Todavía en septiembre de 1942, Benito Kozman permanecía escondido en el cementerio judío de la calle Okopowa. Junto a él, Aharon Trebacz, hijo de una ilustre familia jasídica; Samuel Alter, ya conocedor del comercio de cereales a pesar de su juventud, y la prometida de este, Miriam Ben Eliezer, de tez apaciblemente blanca y cabello furiosamente negro. Los alemanes habían decidido conservar sólo los wirtschaftlich notwendige, aquellos económicamente útiles, pero, aunque pudieran considerarse como tales, los cuatro jóvenes habían optado por la fuga. Tras el bombardeo soviético del 1ro de septiembre nada quedaba de su casa de la calle Pawia; tampoco sus padres, que unos días atrás habían sido seleccionados, evacuados, reinstalados al Este –según el habla oficial–, a un desconocido campo en la zona boscosa de Treblinka.

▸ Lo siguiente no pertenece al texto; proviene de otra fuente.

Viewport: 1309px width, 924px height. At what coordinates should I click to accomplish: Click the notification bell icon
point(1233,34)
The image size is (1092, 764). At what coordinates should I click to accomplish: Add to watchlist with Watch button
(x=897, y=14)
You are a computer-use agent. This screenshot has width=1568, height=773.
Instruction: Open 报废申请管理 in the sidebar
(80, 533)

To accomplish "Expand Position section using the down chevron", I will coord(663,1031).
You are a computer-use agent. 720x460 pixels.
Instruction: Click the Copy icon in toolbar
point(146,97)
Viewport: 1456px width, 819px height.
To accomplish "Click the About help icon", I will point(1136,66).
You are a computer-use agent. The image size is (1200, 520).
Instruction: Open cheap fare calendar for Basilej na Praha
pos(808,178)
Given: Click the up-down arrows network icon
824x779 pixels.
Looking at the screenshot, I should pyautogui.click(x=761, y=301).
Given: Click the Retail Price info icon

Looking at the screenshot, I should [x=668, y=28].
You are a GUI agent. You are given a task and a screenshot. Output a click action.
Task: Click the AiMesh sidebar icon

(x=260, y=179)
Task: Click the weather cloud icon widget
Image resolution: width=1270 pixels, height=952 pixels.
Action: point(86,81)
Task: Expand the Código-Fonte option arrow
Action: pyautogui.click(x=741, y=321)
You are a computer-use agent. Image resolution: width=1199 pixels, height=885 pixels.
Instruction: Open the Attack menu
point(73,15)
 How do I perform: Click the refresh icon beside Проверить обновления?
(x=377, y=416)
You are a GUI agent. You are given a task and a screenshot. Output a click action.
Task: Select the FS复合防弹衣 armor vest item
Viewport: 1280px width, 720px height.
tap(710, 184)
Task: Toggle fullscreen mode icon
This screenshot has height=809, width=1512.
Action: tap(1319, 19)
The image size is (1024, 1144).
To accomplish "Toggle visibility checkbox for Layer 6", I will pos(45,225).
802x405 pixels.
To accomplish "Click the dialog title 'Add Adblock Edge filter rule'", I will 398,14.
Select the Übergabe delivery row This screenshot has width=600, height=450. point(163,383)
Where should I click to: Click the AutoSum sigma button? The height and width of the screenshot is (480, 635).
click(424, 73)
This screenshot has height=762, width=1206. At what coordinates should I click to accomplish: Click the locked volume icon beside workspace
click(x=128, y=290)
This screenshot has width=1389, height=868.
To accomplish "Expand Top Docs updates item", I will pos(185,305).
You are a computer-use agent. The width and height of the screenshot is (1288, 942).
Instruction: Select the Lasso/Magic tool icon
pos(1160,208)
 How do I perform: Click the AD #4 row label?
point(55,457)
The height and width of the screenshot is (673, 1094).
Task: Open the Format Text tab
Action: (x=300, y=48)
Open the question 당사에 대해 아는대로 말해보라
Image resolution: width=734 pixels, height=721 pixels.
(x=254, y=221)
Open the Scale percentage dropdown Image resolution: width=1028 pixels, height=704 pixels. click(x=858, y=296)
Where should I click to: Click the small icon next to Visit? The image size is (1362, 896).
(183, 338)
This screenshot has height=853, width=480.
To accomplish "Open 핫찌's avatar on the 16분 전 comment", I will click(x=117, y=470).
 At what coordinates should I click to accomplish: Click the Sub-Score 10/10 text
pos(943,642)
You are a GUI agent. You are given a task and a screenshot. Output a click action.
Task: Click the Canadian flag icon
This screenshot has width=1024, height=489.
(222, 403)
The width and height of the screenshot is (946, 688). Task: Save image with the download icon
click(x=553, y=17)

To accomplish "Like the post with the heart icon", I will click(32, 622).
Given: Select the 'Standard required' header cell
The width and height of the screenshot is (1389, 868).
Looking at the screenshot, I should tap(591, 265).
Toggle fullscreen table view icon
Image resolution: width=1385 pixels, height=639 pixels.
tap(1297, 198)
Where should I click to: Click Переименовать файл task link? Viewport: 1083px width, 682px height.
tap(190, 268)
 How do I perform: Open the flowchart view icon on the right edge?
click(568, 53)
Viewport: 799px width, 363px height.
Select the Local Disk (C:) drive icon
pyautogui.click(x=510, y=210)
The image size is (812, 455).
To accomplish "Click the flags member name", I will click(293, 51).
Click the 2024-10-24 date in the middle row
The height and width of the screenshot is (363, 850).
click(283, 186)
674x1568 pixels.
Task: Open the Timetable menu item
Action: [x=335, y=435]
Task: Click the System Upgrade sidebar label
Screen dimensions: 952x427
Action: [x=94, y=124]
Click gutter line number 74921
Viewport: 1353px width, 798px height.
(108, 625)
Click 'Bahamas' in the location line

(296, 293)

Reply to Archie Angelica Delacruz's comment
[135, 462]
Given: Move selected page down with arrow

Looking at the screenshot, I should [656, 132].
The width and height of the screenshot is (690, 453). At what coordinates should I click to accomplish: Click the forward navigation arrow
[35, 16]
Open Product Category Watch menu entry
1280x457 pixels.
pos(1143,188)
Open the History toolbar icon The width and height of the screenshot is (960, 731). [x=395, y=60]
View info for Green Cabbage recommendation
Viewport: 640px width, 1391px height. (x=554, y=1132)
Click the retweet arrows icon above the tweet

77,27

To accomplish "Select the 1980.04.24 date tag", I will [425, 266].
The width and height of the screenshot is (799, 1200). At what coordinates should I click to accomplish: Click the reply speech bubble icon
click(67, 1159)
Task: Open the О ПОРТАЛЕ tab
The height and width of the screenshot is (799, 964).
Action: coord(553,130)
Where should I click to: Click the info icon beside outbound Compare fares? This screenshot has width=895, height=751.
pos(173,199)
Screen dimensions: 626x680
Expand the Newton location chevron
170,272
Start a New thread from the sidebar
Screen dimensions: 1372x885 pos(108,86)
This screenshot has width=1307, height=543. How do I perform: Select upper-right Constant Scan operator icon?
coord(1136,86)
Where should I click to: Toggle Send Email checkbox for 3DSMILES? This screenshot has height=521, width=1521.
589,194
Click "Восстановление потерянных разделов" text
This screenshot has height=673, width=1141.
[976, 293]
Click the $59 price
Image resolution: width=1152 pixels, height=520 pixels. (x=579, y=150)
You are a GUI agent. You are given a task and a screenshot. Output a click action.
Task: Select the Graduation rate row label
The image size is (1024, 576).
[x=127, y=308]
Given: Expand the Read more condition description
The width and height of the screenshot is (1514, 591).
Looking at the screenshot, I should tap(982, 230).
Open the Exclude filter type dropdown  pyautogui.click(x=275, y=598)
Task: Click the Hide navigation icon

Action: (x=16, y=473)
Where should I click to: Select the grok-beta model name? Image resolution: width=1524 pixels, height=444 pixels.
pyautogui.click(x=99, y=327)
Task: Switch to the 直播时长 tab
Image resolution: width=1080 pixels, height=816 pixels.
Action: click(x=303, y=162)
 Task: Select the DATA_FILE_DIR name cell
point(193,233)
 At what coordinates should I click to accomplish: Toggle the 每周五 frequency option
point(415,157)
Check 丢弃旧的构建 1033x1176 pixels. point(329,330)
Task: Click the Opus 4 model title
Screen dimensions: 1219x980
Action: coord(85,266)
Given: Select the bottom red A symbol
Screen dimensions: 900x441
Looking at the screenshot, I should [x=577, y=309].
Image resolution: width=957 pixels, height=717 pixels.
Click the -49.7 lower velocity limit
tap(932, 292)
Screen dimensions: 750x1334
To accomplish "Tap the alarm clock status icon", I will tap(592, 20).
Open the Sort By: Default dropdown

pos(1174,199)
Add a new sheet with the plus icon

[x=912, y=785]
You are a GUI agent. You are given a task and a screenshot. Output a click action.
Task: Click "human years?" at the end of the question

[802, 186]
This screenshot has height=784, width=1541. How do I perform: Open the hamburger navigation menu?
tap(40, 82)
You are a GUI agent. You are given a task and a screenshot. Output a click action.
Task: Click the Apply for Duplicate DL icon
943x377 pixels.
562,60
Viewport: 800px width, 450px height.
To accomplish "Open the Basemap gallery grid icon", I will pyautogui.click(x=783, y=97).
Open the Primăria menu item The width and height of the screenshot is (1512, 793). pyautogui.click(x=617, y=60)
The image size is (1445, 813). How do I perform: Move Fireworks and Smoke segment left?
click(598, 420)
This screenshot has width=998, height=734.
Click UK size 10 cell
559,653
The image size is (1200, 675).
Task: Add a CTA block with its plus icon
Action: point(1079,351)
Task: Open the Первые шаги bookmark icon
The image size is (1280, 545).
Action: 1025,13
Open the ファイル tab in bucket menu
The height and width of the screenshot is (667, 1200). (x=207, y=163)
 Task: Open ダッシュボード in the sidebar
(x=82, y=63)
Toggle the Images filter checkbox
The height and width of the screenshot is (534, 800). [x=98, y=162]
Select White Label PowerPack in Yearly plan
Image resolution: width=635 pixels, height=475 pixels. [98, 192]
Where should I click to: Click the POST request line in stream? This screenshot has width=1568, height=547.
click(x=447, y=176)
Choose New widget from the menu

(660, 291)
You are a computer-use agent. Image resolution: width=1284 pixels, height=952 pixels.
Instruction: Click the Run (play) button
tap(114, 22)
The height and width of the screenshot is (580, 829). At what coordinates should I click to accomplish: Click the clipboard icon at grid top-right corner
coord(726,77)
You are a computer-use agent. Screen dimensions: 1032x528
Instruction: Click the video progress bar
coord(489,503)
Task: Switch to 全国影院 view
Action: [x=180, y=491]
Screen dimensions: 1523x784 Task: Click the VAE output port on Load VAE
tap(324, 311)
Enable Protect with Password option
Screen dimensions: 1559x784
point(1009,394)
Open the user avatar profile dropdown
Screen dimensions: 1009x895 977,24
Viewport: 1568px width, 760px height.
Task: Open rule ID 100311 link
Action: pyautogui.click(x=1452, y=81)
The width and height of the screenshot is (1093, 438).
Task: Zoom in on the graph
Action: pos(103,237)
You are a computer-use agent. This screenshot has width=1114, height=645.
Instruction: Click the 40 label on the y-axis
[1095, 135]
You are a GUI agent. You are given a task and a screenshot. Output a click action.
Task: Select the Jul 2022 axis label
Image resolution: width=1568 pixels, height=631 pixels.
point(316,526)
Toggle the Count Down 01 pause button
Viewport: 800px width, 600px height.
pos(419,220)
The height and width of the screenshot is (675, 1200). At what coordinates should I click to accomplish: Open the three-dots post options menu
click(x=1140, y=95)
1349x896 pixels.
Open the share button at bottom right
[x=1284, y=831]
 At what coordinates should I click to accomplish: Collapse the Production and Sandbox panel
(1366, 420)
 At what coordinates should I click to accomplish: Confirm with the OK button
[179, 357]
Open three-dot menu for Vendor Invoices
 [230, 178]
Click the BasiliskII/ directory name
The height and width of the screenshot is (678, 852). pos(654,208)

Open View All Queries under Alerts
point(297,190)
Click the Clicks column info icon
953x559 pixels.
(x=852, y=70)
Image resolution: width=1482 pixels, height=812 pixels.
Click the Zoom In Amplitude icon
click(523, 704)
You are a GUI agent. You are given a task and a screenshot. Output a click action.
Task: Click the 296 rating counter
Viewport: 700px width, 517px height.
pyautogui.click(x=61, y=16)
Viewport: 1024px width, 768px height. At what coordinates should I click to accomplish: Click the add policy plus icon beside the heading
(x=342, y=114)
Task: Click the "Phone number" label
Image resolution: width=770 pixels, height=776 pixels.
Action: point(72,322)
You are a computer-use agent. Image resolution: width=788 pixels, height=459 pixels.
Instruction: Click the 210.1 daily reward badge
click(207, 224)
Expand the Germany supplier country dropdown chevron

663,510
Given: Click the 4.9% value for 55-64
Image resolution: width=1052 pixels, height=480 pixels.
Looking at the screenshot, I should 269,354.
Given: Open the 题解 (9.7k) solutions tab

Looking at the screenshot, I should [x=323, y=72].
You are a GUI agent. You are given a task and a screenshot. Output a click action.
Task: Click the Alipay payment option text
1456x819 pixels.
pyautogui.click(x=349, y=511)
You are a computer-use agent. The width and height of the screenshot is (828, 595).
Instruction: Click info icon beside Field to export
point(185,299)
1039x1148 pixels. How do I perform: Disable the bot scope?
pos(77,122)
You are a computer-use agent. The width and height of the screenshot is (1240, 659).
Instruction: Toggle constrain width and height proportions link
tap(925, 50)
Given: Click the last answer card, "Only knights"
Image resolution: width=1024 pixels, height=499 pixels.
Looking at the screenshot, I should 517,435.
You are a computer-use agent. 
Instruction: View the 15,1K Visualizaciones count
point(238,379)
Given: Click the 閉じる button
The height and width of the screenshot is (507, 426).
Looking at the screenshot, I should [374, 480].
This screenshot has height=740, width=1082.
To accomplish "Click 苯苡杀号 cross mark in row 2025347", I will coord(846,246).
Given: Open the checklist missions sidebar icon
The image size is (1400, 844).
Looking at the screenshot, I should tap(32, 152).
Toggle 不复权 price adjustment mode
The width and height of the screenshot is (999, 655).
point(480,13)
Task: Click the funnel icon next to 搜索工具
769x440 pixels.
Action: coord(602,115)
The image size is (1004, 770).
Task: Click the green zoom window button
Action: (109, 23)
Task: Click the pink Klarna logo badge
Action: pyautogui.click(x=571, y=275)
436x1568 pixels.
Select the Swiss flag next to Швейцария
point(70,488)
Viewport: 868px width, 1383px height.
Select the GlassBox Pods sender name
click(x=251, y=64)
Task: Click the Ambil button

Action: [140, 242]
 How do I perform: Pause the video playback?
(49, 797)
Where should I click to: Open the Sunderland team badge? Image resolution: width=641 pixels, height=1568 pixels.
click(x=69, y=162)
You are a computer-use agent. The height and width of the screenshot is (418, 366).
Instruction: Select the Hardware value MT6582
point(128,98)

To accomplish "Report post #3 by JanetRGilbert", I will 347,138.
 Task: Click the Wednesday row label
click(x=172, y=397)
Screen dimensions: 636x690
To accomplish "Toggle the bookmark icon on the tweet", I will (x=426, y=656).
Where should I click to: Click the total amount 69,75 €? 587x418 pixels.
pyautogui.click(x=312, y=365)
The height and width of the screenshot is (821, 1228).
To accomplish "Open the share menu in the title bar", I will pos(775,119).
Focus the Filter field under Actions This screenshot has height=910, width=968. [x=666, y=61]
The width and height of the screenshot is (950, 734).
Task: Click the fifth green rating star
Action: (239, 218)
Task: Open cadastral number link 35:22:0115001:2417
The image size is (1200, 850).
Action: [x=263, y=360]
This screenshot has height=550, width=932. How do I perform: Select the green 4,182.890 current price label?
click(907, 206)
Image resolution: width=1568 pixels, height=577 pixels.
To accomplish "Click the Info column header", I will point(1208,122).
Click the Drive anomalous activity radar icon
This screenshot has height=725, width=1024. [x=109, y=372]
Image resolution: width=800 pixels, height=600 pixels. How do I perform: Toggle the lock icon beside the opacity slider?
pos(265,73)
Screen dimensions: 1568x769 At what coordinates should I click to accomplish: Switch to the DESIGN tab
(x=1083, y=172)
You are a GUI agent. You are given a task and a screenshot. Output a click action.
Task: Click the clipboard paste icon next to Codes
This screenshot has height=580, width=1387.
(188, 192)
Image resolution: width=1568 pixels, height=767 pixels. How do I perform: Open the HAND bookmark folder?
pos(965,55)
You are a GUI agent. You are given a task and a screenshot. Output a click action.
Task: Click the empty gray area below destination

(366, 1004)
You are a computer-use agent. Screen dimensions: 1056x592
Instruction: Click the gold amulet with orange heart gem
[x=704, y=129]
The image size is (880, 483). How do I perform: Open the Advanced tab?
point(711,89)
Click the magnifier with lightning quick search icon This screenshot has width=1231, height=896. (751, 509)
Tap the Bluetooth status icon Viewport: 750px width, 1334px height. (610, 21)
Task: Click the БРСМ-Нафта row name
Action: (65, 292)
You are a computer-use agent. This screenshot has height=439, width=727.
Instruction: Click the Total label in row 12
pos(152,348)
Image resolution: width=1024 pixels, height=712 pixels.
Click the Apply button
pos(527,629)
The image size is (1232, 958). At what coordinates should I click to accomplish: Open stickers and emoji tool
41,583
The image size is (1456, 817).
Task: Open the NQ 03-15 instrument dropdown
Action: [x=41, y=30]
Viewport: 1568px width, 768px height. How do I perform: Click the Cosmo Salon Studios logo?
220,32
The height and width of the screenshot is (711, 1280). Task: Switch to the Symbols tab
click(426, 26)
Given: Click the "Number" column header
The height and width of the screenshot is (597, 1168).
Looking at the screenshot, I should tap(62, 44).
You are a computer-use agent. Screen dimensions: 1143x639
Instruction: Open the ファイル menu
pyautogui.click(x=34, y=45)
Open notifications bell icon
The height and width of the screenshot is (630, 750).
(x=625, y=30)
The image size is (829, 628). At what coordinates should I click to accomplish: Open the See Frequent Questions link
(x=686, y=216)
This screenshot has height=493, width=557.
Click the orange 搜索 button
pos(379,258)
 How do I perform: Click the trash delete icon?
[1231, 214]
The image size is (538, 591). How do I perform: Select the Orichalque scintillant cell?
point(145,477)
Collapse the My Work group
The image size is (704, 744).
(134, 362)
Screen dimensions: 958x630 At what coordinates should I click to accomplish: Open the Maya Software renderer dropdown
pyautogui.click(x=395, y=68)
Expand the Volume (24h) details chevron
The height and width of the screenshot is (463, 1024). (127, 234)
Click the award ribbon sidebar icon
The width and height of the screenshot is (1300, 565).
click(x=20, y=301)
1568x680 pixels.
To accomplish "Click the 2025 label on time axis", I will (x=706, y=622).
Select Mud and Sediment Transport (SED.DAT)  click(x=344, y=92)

Por aquellos días, las autoridades habían echado a correr la promesa de entregar media libra de azúcar por cada judío delatado y extraído de su escondite. Para los niños de las familias católicas que aún residían en el ghetto empezaba la fiesta, la cacería y un nuevo modo de colaborar con la ya maniatada economía de sus hogares. Los escondidos escuchaban sus risas, imaginaban sus ojos azules que brillan, el babeo de sus perros. Por lo que de nada servían los revólveres que habían comprado por 4 000 zlotys cada uno a un viejo judío trabajador de la fábrica de armas Brauer, ni las precauciones ni los turnos de guardia. Aprovecharon esa niebla constante llegada del norte que en otoño invade las mañanas polacas, se internaron todavía más en la parte oeste del cementerio, treparon al fin sobre el muro alambrado que lo aislaba de la zona supuestamente aria de la ciudad.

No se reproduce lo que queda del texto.